Saved entries:
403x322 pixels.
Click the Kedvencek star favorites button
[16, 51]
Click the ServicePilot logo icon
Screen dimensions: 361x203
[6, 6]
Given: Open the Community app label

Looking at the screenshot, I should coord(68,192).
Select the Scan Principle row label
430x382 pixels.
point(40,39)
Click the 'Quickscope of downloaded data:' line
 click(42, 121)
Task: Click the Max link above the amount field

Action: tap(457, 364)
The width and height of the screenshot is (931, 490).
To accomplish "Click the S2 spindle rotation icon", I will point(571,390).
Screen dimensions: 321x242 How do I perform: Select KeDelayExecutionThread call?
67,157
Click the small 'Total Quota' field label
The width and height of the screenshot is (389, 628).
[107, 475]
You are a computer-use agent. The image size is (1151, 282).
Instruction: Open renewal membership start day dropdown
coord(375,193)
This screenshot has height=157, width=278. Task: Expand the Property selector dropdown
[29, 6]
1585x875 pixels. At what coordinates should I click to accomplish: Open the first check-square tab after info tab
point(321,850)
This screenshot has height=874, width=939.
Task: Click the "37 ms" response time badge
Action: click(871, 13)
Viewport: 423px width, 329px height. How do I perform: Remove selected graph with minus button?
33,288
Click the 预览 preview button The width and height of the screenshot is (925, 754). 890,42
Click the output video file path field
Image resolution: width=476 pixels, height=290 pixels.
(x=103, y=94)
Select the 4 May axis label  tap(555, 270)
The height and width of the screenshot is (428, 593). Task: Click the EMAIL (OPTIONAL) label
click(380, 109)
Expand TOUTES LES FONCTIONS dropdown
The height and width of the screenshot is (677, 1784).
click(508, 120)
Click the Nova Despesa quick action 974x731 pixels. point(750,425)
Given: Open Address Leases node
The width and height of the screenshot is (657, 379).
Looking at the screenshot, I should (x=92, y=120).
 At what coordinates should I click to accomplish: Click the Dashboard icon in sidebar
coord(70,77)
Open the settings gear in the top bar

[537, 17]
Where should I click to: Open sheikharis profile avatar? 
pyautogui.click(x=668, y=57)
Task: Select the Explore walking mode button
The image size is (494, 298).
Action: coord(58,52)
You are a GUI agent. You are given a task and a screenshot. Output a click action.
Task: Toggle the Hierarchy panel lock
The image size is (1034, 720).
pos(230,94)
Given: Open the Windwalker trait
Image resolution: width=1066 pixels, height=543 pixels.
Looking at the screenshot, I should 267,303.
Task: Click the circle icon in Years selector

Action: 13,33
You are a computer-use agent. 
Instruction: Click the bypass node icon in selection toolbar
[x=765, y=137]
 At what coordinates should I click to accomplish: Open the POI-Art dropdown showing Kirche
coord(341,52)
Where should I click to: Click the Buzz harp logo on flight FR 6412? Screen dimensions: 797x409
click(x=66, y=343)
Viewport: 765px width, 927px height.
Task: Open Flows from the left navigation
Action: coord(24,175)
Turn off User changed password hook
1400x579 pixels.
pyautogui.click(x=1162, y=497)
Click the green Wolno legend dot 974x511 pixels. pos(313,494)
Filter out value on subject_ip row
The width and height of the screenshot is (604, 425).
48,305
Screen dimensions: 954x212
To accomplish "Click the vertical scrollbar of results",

▶ [What to work on] Every record is to be repeated exactly as written.

▶ [Response box]
403x322 pixels.
Click the Kedvencek star favorites button
[16, 51]
Click the ServicePilot logo icon
Screen dimensions: 361x203
[6, 6]
Given: Open the Community app label

Looking at the screenshot, I should coord(68,192).
Select the Scan Principle row label
430x382 pixels.
point(40,39)
Click the 'Quickscope of downloaded data:' line
 click(42, 121)
Task: Click the Max link above the amount field

Action: tap(457, 364)
The width and height of the screenshot is (931, 490).
To accomplish "Click the S2 spindle rotation icon", I will point(571,390).
Screen dimensions: 321x242 How do I perform: Select KeDelayExecutionThread call?
67,157
Click the small 'Total Quota' field label
The width and height of the screenshot is (389, 628).
[107, 475]
You are a computer-use agent. The image size is (1151, 282).
Instruction: Open renewal membership start day dropdown
coord(375,193)
This screenshot has height=157, width=278. Task: Expand the Property selector dropdown
[29, 6]
1585x875 pixels. At what coordinates should I click to accomplish: Open the first check-square tab after info tab
point(321,850)
This screenshot has height=874, width=939.
Task: Click the "37 ms" response time badge
Action: click(871, 13)
Viewport: 423px width, 329px height. How do I perform: Remove selected graph with minus button?
33,288
Click the 预览 preview button The width and height of the screenshot is (925, 754). 890,42
Click the output video file path field
Image resolution: width=476 pixels, height=290 pixels.
(x=103, y=94)
Select the 4 May axis label  tap(555, 270)
The height and width of the screenshot is (428, 593). Task: Click the EMAIL (OPTIONAL) label
click(380, 109)
Expand TOUTES LES FONCTIONS dropdown
The height and width of the screenshot is (677, 1784).
click(508, 120)
Click the Nova Despesa quick action 974x731 pixels. point(750,425)
Given: Open Address Leases node
The width and height of the screenshot is (657, 379).
Looking at the screenshot, I should (x=92, y=120).
 At what coordinates should I click to accomplish: Click the Dashboard icon in sidebar
coord(70,77)
Open the settings gear in the top bar

[537, 17]
Where should I click to: Open sheikharis profile avatar? 
pyautogui.click(x=668, y=57)
Task: Select the Explore walking mode button
The image size is (494, 298).
Action: coord(58,52)
You are a GUI agent. You are given a task and a screenshot. Output a click action.
Task: Toggle the Hierarchy panel lock
The image size is (1034, 720).
pos(230,94)
Given: Open the Windwalker trait
Image resolution: width=1066 pixels, height=543 pixels.
Looking at the screenshot, I should 267,303.
Task: Click the circle icon in Years selector

Action: 13,33
You are a computer-use agent. 
Instruction: Click the bypass node icon in selection toolbar
[x=765, y=137]
 At what coordinates should I click to accomplish: Open the POI-Art dropdown showing Kirche
coord(341,52)
Where should I click to: Click the Buzz harp logo on flight FR 6412? Screen dimensions: 797x409
click(x=66, y=343)
Viewport: 765px width, 927px height.
Task: Open Flows from the left navigation
Action: coord(24,175)
Turn off User changed password hook
1400x579 pixels.
pyautogui.click(x=1162, y=497)
Click the green Wolno legend dot 974x511 pixels. pos(313,494)
Filter out value on subject_ip row
The width and height of the screenshot is (604, 425).
48,305
Screen dimensions: 954x212
To accomplish "Click the vertical scrollbar of results",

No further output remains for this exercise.